Salil Tripathi Remembers Nissim Ezekiel, the Gentle Indian Poet Whose Pioneering Work in English Inspired Later Generations of Writers

By Tripathi, Salil | New Statesman (1996), February 9, 2004 | Go to article overview

Salil Tripathi Remembers Nissim Ezekiel, the Gentle Indian Poet Whose Pioneering Work in English Inspired Later Generations of Writers


Tripathi, Salil, New Statesman (1996)


To fully appreciate the achievements of Nissim Ezekiel, the Indian poet who died last month aged 80 in Bombay, we should not remember the honours and awards he received in the 1980s, but the lonely environment in which he started writing in the early 1950s.

The mood in India at that time was largely anti-colonial; some politicians even wanted to abolish English, the language in which Ezekiel wrote. A Jew in cosmopolitan Bombay, in an India prone to sectarian violence, Ezekiel could not have been more of an outsider. He was the Reader in American Literature at the university, ran a theatre group, wrote advertising copy and art criticism, and also edited the PEN journal. But he also found the time to write and to meet aspiring poets. Dom Moraes, who met him when he was still a schoolboy in the early 1950s, recalls: "He gave young poets the feeling that they were not alone."

Generations of poets, like Moraes, and later Ranjit Hoskote, Jerry Pinto, Menka Shivdasani, Raj Rao, and Jeet Thayil, found Ezekiel to be extremely approachable, happy to read and comment on their work. Moraes remembers him as thin and pale, "with spectacles and long, delicate hands. He had a warm nature that he tried hard to suppress." Pinto recalls showing him his poetry, and Ezekiel pointing out that Pinto had used commas in lines 2, 3, and 7, but not after 1, 5, and 8. Why, he asked.

-.-.-

EXERCISE PROMPT
Carry on the tribute to the poet Nissim Ezekiel from where it ends, with the next few paragraphs.

EXCERPTED DATA
-.-.-

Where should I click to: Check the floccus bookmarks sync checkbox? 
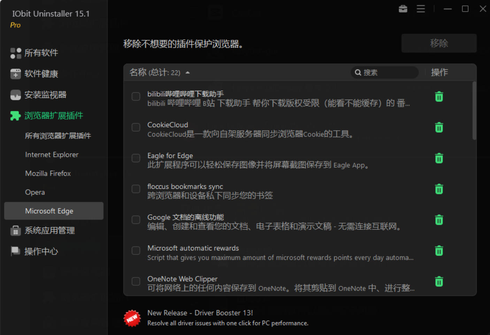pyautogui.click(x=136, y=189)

-.-.-

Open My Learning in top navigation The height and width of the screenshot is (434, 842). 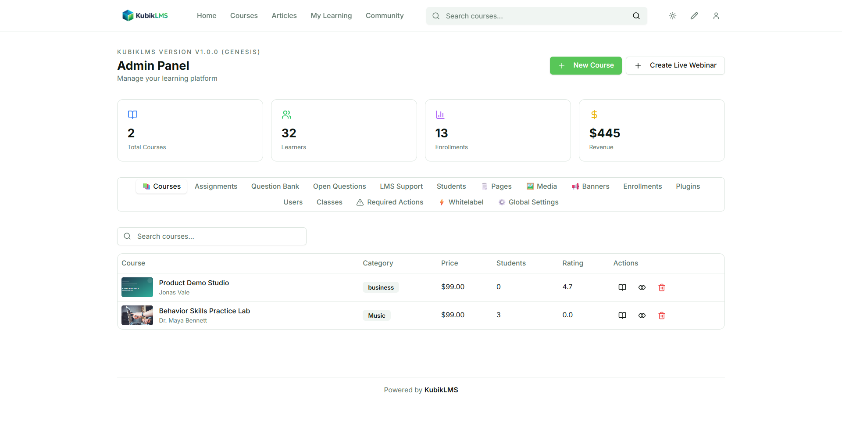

-.-.-

OUTPUT BELOW
"I hadn't thought about it", Pinto replied.

"Think about them, then," he said.

Ezekiel was a reflective man who did not rush into making an opinion. This unwillingness to offend may have come from his acute sense that in India everyone had to get along. When India banned Salman Rushdie's The Satanic Verses, Ezekiel was running the PEN All-India Centre and everyone expected him to stand up for free expression, but he did not. He argued that an intellectual should not upset the community in which he works. A quiet man, not prone to extremes, Ezekiel preferred to bow and bend. He would not bend to the state, but rather to those who claimed to speak for the aggrieved.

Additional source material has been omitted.